### Source material

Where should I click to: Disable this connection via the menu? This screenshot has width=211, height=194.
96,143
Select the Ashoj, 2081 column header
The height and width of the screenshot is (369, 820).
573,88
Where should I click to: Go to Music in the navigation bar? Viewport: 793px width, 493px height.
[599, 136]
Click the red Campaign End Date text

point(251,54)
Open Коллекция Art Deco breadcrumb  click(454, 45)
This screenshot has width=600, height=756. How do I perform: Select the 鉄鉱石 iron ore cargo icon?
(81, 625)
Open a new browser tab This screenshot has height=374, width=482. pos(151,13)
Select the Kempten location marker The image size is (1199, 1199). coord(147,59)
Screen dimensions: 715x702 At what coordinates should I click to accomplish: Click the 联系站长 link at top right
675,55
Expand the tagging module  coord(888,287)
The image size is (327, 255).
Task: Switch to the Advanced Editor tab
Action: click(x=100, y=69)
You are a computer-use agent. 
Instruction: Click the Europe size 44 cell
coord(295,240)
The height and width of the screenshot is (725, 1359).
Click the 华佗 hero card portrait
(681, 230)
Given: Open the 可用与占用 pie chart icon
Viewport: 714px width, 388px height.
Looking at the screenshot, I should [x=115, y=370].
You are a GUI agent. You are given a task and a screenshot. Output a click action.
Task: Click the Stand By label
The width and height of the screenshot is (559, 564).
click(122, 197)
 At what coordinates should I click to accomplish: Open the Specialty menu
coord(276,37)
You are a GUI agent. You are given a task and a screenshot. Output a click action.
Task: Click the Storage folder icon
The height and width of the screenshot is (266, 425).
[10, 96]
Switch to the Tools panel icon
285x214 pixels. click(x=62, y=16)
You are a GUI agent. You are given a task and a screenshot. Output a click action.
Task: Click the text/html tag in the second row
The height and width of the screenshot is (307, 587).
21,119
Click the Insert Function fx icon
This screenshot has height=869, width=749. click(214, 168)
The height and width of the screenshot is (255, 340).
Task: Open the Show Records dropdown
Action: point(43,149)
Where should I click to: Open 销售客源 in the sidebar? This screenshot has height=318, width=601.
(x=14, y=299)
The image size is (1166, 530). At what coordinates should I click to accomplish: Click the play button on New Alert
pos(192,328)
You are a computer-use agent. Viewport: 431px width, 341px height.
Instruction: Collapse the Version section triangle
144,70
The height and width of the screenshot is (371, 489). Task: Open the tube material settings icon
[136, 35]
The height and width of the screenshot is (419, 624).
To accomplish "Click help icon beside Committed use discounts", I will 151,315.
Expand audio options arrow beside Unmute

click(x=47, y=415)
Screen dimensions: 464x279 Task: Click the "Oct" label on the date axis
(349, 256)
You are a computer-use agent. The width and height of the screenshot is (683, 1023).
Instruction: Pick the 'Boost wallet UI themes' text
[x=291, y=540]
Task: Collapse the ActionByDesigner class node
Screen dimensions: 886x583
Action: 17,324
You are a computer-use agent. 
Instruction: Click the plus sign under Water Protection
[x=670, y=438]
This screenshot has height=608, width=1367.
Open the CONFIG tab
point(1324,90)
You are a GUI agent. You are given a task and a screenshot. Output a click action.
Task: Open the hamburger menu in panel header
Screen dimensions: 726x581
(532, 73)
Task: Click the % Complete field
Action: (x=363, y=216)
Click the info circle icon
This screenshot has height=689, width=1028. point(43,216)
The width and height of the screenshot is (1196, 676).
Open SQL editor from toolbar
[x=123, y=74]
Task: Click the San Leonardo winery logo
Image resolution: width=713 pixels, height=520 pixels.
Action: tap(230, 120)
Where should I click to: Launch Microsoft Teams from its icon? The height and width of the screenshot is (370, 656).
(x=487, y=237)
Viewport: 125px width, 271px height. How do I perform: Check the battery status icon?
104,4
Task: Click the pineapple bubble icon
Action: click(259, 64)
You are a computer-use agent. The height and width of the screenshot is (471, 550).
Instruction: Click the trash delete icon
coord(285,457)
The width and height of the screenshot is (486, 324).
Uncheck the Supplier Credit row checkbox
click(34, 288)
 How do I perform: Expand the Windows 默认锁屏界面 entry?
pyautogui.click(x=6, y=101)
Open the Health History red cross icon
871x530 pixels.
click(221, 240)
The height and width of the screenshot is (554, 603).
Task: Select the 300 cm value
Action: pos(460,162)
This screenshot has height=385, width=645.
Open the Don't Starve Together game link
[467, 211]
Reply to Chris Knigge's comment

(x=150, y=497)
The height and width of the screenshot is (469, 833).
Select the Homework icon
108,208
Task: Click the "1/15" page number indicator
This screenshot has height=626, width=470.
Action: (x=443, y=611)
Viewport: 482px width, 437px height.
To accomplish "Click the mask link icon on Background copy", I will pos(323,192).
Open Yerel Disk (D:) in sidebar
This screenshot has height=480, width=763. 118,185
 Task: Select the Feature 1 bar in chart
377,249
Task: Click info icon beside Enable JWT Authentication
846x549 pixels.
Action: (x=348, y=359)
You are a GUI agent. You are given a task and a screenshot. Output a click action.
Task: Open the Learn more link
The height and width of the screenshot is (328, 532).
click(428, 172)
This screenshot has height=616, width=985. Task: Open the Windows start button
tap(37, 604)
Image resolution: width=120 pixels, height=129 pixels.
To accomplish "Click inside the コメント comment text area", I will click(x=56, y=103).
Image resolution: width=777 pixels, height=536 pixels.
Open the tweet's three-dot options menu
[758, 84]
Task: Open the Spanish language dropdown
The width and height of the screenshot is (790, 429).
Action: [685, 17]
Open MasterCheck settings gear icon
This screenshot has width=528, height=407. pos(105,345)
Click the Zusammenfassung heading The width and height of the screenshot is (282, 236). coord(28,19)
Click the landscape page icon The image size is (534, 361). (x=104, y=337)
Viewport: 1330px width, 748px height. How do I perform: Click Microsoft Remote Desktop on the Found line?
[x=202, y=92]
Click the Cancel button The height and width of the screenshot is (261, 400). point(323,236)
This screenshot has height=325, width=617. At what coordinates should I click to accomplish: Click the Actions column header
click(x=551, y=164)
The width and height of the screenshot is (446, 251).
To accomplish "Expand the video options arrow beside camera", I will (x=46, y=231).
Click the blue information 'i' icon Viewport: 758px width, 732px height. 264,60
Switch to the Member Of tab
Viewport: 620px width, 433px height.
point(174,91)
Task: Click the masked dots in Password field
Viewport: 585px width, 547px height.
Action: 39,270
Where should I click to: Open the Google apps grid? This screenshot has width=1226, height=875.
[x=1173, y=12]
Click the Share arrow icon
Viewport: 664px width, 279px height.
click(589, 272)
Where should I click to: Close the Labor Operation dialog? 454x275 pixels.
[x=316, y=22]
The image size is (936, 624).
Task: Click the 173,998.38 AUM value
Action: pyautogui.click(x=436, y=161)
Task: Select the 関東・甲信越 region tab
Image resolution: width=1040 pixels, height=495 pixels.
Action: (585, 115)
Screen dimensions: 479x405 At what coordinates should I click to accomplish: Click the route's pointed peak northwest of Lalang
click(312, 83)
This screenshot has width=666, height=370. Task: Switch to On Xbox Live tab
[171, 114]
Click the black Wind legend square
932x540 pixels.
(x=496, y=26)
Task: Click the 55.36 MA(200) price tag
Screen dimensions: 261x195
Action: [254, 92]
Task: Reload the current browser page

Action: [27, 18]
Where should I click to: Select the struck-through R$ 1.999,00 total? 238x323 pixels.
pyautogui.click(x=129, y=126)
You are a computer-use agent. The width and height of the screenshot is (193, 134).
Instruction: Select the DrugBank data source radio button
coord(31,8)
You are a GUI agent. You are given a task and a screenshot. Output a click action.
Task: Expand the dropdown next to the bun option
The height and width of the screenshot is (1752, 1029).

######

=== What to work on ===
Your output must be an exact copy of every entry.

=== Result of the task ===
Where should I click to: Disable this connection via the menu? This screenshot has width=211, height=194.
96,143
Select the Ashoj, 2081 column header
The height and width of the screenshot is (369, 820).
573,88
Where should I click to: Go to Music in the navigation bar? Viewport: 793px width, 493px height.
[599, 136]
Click the red Campaign End Date text

point(251,54)
Open Коллекция Art Deco breadcrumb  click(454, 45)
This screenshot has width=600, height=756. How do I perform: Select the 鉄鉱石 iron ore cargo icon?
(81, 625)
Open a new browser tab This screenshot has height=374, width=482. pos(151,13)
Select the Kempten location marker The image size is (1199, 1199). coord(147,59)
Screen dimensions: 715x702 At what coordinates should I click to accomplish: Click the 联系站长 link at top right
675,55
Expand the tagging module  coord(888,287)
The image size is (327, 255).
Task: Switch to the Advanced Editor tab
Action: click(x=100, y=69)
You are a computer-use agent. 
Instruction: Click the Europe size 44 cell
coord(295,240)
The height and width of the screenshot is (725, 1359).
Click the 华佗 hero card portrait
(681, 230)
Given: Open the 可用与占用 pie chart icon
Viewport: 714px width, 388px height.
Looking at the screenshot, I should [x=115, y=370].
You are a GUI agent. You are given a task and a screenshot. Output a click action.
Task: Click the Stand By label
The width and height of the screenshot is (559, 564).
click(122, 197)
 At what coordinates should I click to accomplish: Open the Specialty menu
coord(276,37)
You are a GUI agent. You are given a task and a screenshot. Output a click action.
Task: Click the Storage folder icon
The height and width of the screenshot is (266, 425).
[10, 96]
Switch to the Tools panel icon
285x214 pixels. click(x=62, y=16)
You are a GUI agent. You are given a task and a screenshot. Output a click action.
Task: Click the text/html tag in the second row
The height and width of the screenshot is (307, 587).
21,119
Click the Insert Function fx icon
This screenshot has height=869, width=749. click(214, 168)
The height and width of the screenshot is (255, 340).
Task: Open the Show Records dropdown
Action: point(43,149)
Where should I click to: Open 销售客源 in the sidebar? This screenshot has height=318, width=601.
(x=14, y=299)
The image size is (1166, 530). At what coordinates should I click to accomplish: Click the play button on New Alert
pos(192,328)
You are a computer-use agent. Viewport: 431px width, 341px height.
Instruction: Collapse the Version section triangle
144,70
The height and width of the screenshot is (371, 489). Task: Open the tube material settings icon
[136, 35]
The height and width of the screenshot is (419, 624).
To accomplish "Click help icon beside Committed use discounts", I will 151,315.
Expand audio options arrow beside Unmute

click(x=47, y=415)
Screen dimensions: 464x279 Task: Click the "Oct" label on the date axis
(349, 256)
You are a computer-use agent. The width and height of the screenshot is (683, 1023).
Instruction: Pick the 'Boost wallet UI themes' text
[x=291, y=540]
Task: Collapse the ActionByDesigner class node
Screen dimensions: 886x583
Action: 17,324
You are a computer-use agent. 
Instruction: Click the plus sign under Water Protection
[x=670, y=438]
This screenshot has height=608, width=1367.
Open the CONFIG tab
point(1324,90)
You are a GUI agent. You are given a task and a screenshot. Output a click action.
Task: Open the hamburger menu in panel header
Screen dimensions: 726x581
(532, 73)
Task: Click the % Complete field
Action: (x=363, y=216)
Click the info circle icon
This screenshot has height=689, width=1028. point(43,216)
The width and height of the screenshot is (1196, 676).
Open SQL editor from toolbar
[x=123, y=74]
Task: Click the San Leonardo winery logo
Image resolution: width=713 pixels, height=520 pixels.
Action: tap(230, 120)
Where should I click to: Launch Microsoft Teams from its icon? The height and width of the screenshot is (370, 656).
(x=487, y=237)
Viewport: 125px width, 271px height. How do I perform: Check the battery status icon?
104,4
Task: Click the pineapple bubble icon
Action: click(259, 64)
You are a computer-use agent. The height and width of the screenshot is (471, 550).
Instruction: Click the trash delete icon
coord(285,457)
The width and height of the screenshot is (486, 324).
Uncheck the Supplier Credit row checkbox
click(34, 288)
 How do I perform: Expand the Windows 默认锁屏界面 entry?
pyautogui.click(x=6, y=101)
Open the Health History red cross icon
871x530 pixels.
click(221, 240)
The height and width of the screenshot is (554, 603).
Task: Select the 300 cm value
Action: pos(460,162)
This screenshot has height=385, width=645.
Open the Don't Starve Together game link
[467, 211]
Reply to Chris Knigge's comment

(x=150, y=497)
The height and width of the screenshot is (469, 833).
Select the Homework icon
108,208
Task: Click the "1/15" page number indicator
This screenshot has height=626, width=470.
Action: (x=443, y=611)
Viewport: 482px width, 437px height.
To accomplish "Click the mask link icon on Background copy", I will pos(323,192).
Open Yerel Disk (D:) in sidebar
This screenshot has height=480, width=763. 118,185
 Task: Select the Feature 1 bar in chart
377,249
Task: Click info icon beside Enable JWT Authentication
846x549 pixels.
Action: (x=348, y=359)
You are a GUI agent. You are given a task and a screenshot. Output a click action.
Task: Open the Learn more link
The height and width of the screenshot is (328, 532).
click(428, 172)
This screenshot has height=616, width=985. Task: Open the Windows start button
tap(37, 604)
Image resolution: width=120 pixels, height=129 pixels.
To accomplish "Click inside the コメント comment text area", I will click(x=56, y=103).
Image resolution: width=777 pixels, height=536 pixels.
Open the tweet's three-dot options menu
[758, 84]
Task: Open the Spanish language dropdown
The width and height of the screenshot is (790, 429).
Action: [685, 17]
Open MasterCheck settings gear icon
This screenshot has width=528, height=407. pos(105,345)
Click the Zusammenfassung heading The width and height of the screenshot is (282, 236). coord(28,19)
Click the landscape page icon The image size is (534, 361). (x=104, y=337)
Viewport: 1330px width, 748px height. How do I perform: Click Microsoft Remote Desktop on the Found line?
[x=202, y=92]
Click the Cancel button The height and width of the screenshot is (261, 400). point(323,236)
This screenshot has height=325, width=617. At what coordinates should I click to accomplish: Click the Actions column header
click(x=551, y=164)
The width and height of the screenshot is (446, 251).
To accomplish "Expand the video options arrow beside camera", I will (x=46, y=231).
Click the blue information 'i' icon Viewport: 758px width, 732px height. 264,60
Switch to the Member Of tab
Viewport: 620px width, 433px height.
point(174,91)
Task: Click the masked dots in Password field
Viewport: 585px width, 547px height.
Action: 39,270
Where should I click to: Open the Google apps grid? This screenshot has width=1226, height=875.
[x=1173, y=12]
Click the Share arrow icon
Viewport: 664px width, 279px height.
click(589, 272)
Where should I click to: Close the Labor Operation dialog? 454x275 pixels.
[x=316, y=22]
The image size is (936, 624).
Task: Click the 173,998.38 AUM value
Action: pyautogui.click(x=436, y=161)
Task: Select the 関東・甲信越 region tab
Image resolution: width=1040 pixels, height=495 pixels.
Action: (585, 115)
Screen dimensions: 479x405 At what coordinates should I click to accomplish: Click the route's pointed peak northwest of Lalang
click(312, 83)
This screenshot has width=666, height=370. Task: Switch to On Xbox Live tab
[171, 114]
Click the black Wind legend square
932x540 pixels.
(x=496, y=26)
Task: Click the 55.36 MA(200) price tag
Screen dimensions: 261x195
Action: [254, 92]
Task: Reload the current browser page

Action: [27, 18]
Where should I click to: Select the struck-through R$ 1.999,00 total? 238x323 pixels.
pyautogui.click(x=129, y=126)
You are a computer-use agent. The width and height of the screenshot is (193, 134).
Instruction: Select the DrugBank data source radio button
coord(31,8)
You are a GUI agent. You are given a task and a screenshot. Output a click action.
Task: Expand the dropdown next to the bun option
The height and width of the screenshot is (1752, 1029).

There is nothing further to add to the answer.